This is an updated version of a piece that Jeffrey S. Hacker, a teacher at Beall Elementary School in Rockville, wrote years ago for The Washington Post about the possibilities that the Olympic Games provide for teaching.
For most of their history, the Summer Games and the Winter Games took place the same year. The moment when teachers could turn to the games as a tool for teaching came about only once every four years. Nowadays, we are treated to one version or the other every second year. Since the Summer Games rarely start as late as September, after the school year has begun, it is typically the Winter Games that present this opening for teachers. Yet chances are that few teachers are looking to the upcoming Games, to be held in Sochi, Russia, as the ripe opportunity for learning they are.
The Olympics can be mined for rich learning possibilities in dozens of ways and across all academic content areas. This applies to all grade levels. Whether speaking of history, geography, art, culture, science or mathematics, there are myriad ways to hook the attention of children and deliver to them rich, exciting and valuable lessons, by making the Olympics a high-profile area of focus for a few short weeks.
Teachers can begin by discussing with students what the games are and the history and spirit of the Olympic Movement. In the current Olympiad, Russia, the host country, and the Black Sea region of eastern Europe can be highlighted. Students can make flags of the nations as well as a set of Olympic rings to hang in the classroom or school hallway, thereby creating an Olympic environment that can last as long as the Olympic flame itself burns.

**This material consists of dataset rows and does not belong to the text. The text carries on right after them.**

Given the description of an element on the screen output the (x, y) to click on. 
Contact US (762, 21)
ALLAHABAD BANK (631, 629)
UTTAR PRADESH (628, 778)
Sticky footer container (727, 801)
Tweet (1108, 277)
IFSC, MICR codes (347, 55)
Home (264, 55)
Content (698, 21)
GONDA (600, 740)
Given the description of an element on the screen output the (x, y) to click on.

In order to study the Olympics to their fullest, schools should communicate with parents and encourage them to promote watching events on television, beginning with the always moving, visually beautiful and culturally rich opening ceremonies. It should be stressed that parents and their children watch together and discuss the spirit of competition, dedication, endurance and sportsmanship.
Schools themselves can promote this home-based activity by encouraging teachers to lessen the homework load for those few weeks. Students in the intermediate grades and above should be asked to take notes about events they view, and each morning in school, a daily update can be devoted to having them informally report aloud on what they’ve seen. Students become reporters in a program such as this.
The visual presence of the games in the classroom can grow during the course of their run. Students can be asked to bring newspaper clippings to school to help an Olympics bulletin board evolve day by day. Graphs on a variety of subjects can be made: favorite sports to watch, the medal count, “sports we’d like to try.” This display can be embellished with original artwork of mountain vistas, ski jumpers, and speed and figure skaters.
Students can write and present mini-biographies on individual athletes, or report on events they knew little about, such as the luge or biathlon. Students can compile an Olympics vocabulary list, categorizing dozens of new verbs, nouns and adjectives.
The Olympics provide an excellent opportunity for students to gain greater knowledge of world geography and of the metric system of measurement. They come to a more thorough understanding of the meaning of meters and kilometers. Time and decimals take on a greater significance as they watch competitors try to outdo one another by tenths, hundredths and even thousandths of a second. They learn more about averaging as they watch judges score the ice dancing competition. The list of possibilities goes on and on.
One final area that can be beneficial to young people is for them to see the ways in which the Olympic Games strive to unite rather than divide nations. They show that people can cooperate beyond borders and beyond their differences to come together in an international celebration of excellence.
To culminate a class’s Olympic studies, it has been my practice to have each child create a final Olympics folder, with a decorated cover, table of contents, reports on events and other items that students wish to include. This permanent keepsake can become a cherished reminder of a particularly exciting moment in a child’s education.